• Request: Print the following data verbatim, from the line containing "Locate an element on the screen. The" through the end of the data, including both the first and final lines, and omit the pictures from your answer.

"""

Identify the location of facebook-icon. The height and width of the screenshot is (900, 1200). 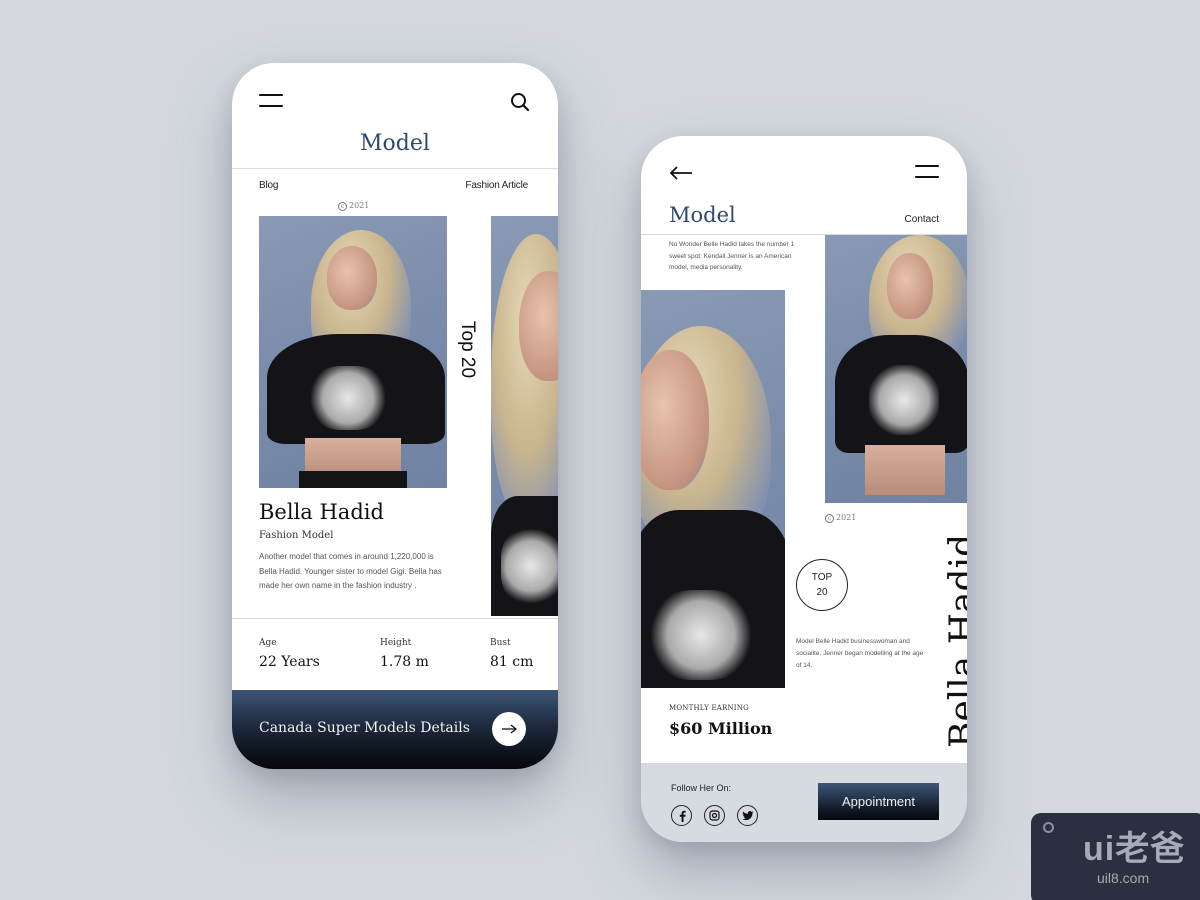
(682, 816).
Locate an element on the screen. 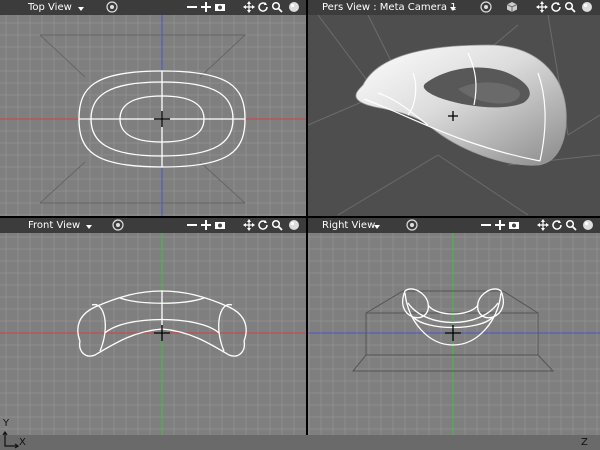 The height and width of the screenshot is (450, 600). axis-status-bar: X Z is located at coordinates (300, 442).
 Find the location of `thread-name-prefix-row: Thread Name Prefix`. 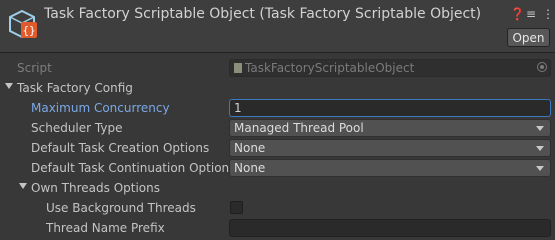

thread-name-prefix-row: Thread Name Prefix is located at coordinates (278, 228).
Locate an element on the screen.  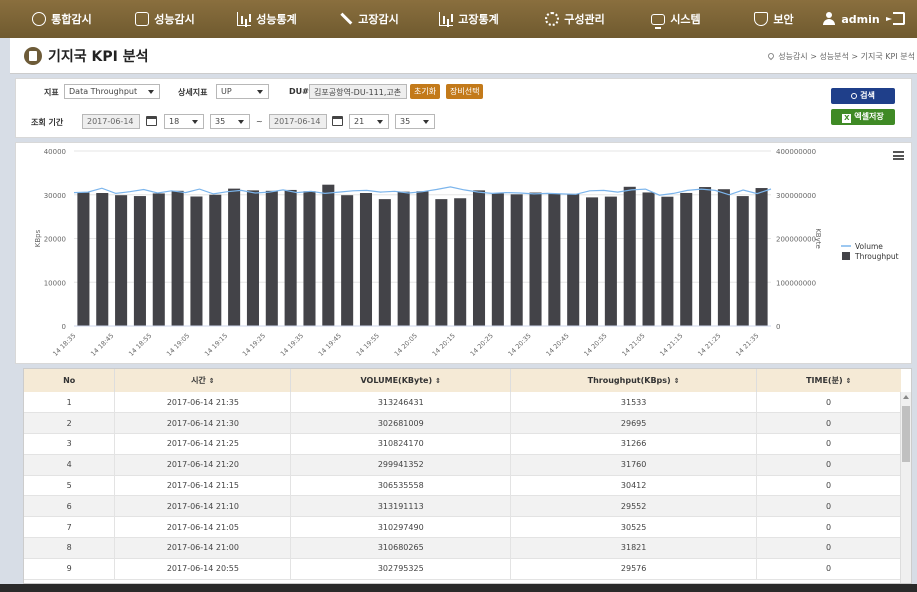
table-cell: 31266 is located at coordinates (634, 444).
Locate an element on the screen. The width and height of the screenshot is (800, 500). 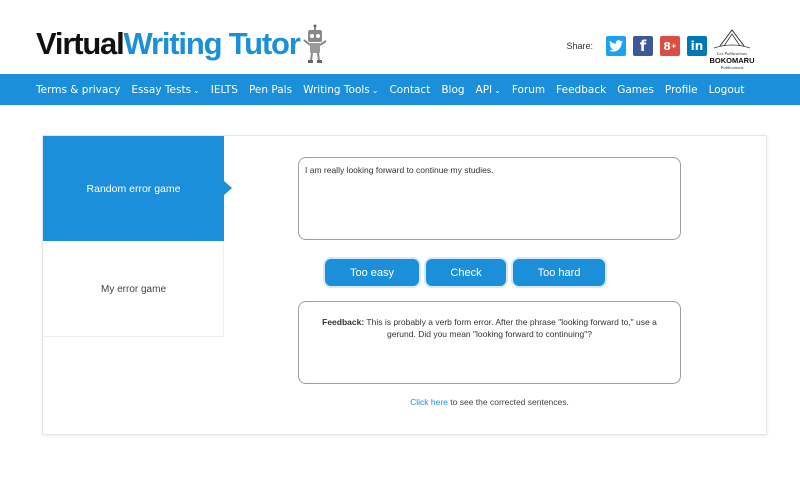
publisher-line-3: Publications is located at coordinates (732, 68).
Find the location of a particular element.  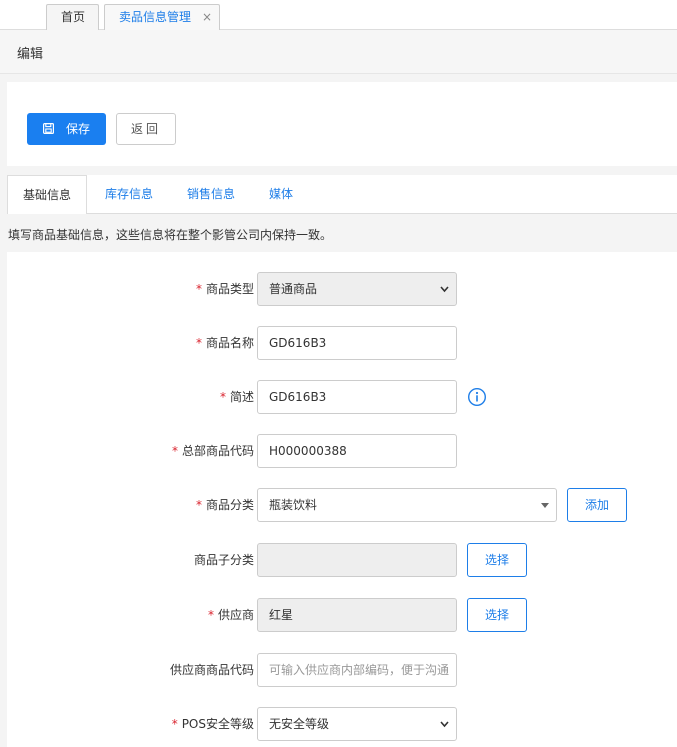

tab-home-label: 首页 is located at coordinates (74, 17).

"""

• Answer section:
Locate an element on the screen. The width and height of the screenshot is (800, 500). 
publisher-line-3: Publications is located at coordinates (732, 68).
Find the location of a particular element.  

tab-home-label: 首页 is located at coordinates (74, 17).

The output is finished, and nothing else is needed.